The subtext of the dispute appears not to be aesthetics but concerns about possible health risks from non-ionising radiation. But as Seed Ch pointed out,
“In Re Bentley Emmanuel Church  2 WLR 1068, the Court of Arches heard an appeal against the decision of Chancellor Shand in the Lichfield Consistory Court refusing a petition for the installation of telecommunications equipment in a church. One of the issues on which the Chancellor based his decision was the perception of local residents as to the possible health risks. The Court of Arches noted that the form of licence provided for compliance with the Public Exposure guidelines of the International Commission on Non Ionising Radiation Protection (“ICNIRP”) and regular monitoring … The Court of Arches held that the ecclesiastical courts should not apply stricter requirements than those of the Government and local planning authorities.
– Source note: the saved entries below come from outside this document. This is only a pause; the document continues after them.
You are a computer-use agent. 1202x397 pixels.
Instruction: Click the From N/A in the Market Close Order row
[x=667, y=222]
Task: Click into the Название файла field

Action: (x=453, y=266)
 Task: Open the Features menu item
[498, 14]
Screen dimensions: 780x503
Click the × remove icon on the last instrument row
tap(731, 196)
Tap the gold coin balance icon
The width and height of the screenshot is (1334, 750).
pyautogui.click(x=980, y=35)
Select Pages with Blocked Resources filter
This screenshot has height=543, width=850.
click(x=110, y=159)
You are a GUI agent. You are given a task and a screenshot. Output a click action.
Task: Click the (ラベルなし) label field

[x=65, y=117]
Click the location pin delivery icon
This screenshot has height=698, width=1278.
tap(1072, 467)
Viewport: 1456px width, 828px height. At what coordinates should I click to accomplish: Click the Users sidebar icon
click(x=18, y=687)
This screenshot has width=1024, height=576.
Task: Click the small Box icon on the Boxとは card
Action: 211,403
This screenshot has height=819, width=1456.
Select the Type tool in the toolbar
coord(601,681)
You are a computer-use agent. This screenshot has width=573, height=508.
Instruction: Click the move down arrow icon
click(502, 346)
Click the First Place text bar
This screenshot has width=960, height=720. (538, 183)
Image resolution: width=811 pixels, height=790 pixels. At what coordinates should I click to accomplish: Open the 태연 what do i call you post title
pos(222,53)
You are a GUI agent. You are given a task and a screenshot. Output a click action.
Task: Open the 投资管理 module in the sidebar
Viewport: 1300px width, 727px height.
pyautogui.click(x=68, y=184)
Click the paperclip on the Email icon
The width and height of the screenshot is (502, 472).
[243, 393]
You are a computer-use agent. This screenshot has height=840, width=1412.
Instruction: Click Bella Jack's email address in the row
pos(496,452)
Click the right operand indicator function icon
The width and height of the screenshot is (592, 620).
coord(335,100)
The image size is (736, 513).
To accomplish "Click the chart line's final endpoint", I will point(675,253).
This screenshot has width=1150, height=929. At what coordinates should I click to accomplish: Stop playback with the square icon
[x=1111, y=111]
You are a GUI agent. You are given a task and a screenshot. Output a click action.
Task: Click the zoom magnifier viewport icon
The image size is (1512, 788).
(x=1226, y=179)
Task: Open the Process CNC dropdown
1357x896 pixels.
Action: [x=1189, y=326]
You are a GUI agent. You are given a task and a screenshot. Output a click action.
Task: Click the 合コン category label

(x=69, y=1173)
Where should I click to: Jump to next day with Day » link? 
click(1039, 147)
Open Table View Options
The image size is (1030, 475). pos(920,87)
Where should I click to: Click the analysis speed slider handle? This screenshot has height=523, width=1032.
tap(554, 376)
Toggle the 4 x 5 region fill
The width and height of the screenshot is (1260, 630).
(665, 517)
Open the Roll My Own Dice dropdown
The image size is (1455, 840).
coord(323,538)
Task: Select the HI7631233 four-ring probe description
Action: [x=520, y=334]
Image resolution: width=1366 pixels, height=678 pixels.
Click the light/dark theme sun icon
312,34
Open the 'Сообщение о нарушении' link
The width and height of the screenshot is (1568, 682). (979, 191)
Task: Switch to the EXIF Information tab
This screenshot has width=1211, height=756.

The licences in this case make the same provision and, given that the decisions of the Court of Arches are binding on me, I could not as a matter of law refuse this petition on those grounds” [para 8].
So what next?
The next move is presumably up to Westminster Council and we will follow unfolding events with interest. One’s first thought is, “Next stop judicial review?” but, on further reflection, precisely what is there to review? The Chancellor clearly acted within his powers in granting the faculty and evidently took the view that a faculty was all that was necessary to authorise the works – a view which Westminster City Council contested on this occasion but not on previous ones. So the issue is not the validity of the faculty but whether or not any of the proposed works also require planning consent and therefore fall outside the ecclesiastical exemption. The answer to that question would appear to be for the Council’s planning officers and elected members to determine in the first instance and, if necessary, to be pursued via the planning appeal system. But why the change of mind?